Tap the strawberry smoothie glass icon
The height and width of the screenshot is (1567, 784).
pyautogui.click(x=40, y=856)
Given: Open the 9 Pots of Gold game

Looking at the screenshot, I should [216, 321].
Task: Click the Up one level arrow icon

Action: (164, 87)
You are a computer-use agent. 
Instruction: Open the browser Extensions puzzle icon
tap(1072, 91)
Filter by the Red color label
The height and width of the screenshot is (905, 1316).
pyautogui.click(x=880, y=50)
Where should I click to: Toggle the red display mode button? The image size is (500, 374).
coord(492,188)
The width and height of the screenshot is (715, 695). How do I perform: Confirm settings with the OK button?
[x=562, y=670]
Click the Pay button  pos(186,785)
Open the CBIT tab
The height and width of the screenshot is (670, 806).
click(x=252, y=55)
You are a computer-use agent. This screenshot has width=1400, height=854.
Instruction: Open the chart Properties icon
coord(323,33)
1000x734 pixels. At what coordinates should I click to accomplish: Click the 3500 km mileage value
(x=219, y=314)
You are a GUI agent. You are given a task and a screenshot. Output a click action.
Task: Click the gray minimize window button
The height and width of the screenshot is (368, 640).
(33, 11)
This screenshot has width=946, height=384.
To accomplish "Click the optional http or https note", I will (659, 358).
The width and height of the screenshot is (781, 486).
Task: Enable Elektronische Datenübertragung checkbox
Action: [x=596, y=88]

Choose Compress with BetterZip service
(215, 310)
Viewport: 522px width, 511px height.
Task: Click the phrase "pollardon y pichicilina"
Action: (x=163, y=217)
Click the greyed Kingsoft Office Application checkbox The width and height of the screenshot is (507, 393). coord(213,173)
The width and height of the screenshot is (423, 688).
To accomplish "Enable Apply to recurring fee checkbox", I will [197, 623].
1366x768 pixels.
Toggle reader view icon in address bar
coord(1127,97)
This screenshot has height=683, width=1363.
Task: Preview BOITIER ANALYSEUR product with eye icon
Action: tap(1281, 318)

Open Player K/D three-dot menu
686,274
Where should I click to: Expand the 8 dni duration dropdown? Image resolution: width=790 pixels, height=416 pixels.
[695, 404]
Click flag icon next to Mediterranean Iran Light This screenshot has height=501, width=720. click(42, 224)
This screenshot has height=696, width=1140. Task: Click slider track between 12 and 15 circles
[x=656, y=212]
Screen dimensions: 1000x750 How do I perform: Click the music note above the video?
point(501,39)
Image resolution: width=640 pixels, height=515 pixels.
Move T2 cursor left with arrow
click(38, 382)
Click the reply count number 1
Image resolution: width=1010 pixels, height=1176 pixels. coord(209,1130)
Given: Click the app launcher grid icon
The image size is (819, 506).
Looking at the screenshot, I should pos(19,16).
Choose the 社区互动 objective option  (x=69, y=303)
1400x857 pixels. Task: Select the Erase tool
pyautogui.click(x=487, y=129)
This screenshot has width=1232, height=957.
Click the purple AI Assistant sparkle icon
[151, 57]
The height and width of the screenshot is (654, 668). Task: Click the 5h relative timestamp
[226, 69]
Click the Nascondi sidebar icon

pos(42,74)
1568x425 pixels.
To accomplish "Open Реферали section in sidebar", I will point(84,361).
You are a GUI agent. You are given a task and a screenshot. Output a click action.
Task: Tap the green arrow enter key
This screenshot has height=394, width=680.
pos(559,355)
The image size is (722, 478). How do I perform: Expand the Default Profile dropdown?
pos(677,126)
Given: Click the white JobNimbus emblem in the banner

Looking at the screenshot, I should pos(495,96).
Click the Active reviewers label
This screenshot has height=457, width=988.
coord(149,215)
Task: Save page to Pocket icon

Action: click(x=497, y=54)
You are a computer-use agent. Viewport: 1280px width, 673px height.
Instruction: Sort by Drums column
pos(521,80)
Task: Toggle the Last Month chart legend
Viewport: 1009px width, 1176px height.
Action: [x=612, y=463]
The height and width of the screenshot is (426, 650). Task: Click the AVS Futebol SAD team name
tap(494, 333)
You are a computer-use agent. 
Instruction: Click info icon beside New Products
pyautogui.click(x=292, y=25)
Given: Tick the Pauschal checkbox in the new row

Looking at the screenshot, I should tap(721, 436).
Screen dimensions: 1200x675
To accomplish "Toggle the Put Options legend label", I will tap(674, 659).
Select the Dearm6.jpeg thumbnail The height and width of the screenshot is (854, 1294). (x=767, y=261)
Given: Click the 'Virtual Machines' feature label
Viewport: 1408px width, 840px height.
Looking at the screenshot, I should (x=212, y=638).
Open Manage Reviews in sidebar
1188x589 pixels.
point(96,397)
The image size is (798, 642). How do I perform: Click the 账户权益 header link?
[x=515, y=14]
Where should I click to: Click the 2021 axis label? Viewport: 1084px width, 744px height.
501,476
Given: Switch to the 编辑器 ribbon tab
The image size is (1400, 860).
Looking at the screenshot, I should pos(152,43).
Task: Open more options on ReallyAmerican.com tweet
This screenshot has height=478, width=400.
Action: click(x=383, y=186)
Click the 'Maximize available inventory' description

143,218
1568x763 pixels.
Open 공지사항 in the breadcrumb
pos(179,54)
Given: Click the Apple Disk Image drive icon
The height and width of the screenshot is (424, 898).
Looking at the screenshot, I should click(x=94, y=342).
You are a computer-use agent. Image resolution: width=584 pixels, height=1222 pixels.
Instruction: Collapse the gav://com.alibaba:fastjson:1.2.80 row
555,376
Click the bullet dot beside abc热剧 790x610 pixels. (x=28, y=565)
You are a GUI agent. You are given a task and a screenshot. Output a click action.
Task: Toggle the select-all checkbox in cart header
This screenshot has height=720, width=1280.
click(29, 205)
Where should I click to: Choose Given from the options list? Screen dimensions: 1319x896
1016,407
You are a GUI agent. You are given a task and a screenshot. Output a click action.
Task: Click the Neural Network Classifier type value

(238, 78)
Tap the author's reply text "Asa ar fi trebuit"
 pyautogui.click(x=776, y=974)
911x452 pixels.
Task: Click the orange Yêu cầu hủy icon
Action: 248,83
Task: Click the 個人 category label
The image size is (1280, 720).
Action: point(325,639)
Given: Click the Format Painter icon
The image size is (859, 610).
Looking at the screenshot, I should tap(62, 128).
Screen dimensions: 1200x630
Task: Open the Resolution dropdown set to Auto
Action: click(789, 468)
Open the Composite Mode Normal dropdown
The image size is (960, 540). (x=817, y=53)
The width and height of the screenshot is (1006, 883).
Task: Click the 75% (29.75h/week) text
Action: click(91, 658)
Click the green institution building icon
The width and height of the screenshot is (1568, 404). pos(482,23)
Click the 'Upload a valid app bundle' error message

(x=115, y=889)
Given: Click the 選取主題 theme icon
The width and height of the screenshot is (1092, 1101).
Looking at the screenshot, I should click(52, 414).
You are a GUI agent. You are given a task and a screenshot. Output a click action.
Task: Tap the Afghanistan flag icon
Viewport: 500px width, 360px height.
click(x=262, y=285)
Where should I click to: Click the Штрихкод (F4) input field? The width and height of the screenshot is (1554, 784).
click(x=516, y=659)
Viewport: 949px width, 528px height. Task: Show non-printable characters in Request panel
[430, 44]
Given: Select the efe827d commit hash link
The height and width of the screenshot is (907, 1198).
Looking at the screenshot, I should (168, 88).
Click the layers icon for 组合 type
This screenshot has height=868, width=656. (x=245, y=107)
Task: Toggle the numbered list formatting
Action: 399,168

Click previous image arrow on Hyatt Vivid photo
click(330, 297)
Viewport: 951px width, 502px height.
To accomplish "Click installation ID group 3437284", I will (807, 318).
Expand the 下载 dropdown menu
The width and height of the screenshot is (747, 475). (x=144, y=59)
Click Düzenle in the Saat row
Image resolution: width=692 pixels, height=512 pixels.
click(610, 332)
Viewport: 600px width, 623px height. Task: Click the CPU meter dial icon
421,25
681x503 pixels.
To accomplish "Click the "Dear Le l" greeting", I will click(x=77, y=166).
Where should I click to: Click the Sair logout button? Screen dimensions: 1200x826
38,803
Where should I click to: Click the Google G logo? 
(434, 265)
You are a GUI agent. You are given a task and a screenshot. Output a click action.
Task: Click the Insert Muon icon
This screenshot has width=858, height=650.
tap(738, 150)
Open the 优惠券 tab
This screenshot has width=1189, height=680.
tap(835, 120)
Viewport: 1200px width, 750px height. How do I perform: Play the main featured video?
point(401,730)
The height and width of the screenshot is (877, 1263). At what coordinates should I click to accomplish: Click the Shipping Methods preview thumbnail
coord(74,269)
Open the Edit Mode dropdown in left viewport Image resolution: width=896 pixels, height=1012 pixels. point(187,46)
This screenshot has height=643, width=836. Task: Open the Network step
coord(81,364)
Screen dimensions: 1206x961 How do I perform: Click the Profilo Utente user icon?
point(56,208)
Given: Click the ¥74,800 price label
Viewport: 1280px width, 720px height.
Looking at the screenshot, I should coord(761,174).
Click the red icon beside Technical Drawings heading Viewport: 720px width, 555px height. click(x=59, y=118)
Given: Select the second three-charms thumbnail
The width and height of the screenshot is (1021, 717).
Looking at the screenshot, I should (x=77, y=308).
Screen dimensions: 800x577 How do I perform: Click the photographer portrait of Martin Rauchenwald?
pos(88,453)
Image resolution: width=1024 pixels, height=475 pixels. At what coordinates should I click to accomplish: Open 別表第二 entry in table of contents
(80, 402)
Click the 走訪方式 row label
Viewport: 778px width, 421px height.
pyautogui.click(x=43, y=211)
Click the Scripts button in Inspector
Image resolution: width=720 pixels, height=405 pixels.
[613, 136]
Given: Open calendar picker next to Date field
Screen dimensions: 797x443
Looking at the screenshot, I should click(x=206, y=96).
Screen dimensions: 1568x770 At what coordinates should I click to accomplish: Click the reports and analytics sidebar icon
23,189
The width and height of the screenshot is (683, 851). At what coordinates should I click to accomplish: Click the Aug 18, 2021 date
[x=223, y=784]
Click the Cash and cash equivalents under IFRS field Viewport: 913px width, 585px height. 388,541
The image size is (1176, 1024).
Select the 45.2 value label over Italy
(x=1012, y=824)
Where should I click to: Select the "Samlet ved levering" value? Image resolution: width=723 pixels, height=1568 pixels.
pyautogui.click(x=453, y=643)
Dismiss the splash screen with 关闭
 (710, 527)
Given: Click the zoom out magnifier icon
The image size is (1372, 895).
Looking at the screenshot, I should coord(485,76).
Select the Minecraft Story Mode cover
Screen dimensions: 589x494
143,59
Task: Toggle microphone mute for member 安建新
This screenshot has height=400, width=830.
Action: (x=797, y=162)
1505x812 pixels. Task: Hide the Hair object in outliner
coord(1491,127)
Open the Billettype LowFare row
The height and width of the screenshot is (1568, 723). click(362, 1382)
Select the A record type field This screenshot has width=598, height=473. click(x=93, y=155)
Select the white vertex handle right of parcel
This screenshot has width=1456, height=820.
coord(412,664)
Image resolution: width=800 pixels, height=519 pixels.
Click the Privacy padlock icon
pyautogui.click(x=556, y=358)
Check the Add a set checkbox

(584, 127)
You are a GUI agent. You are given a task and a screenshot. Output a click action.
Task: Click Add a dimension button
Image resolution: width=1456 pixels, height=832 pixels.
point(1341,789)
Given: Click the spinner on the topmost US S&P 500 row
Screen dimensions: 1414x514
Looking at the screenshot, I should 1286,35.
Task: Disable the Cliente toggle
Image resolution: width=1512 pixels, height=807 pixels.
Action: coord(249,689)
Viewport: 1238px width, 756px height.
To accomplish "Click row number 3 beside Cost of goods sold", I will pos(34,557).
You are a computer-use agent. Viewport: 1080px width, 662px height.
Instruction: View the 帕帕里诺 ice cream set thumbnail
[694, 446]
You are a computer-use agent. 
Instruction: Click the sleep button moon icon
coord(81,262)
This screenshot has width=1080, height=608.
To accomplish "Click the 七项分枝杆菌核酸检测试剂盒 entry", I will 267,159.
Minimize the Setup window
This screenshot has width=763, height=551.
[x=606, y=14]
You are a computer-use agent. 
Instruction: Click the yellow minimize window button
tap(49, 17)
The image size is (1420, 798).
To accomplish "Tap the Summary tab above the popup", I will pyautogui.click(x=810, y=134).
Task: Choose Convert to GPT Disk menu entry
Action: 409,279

◆ ◆ ◆ ◆ ◆ ◆ ◆

GOAL OF THE EXERCISE: Find every line in the records that has the word "flag". Copy those lines.

PROBLEM SOLUTION:
Click flag icon next to Mediterranean Iran Light This screenshot has height=501, width=720. click(42, 224)
Task: Tap the Afghanistan flag icon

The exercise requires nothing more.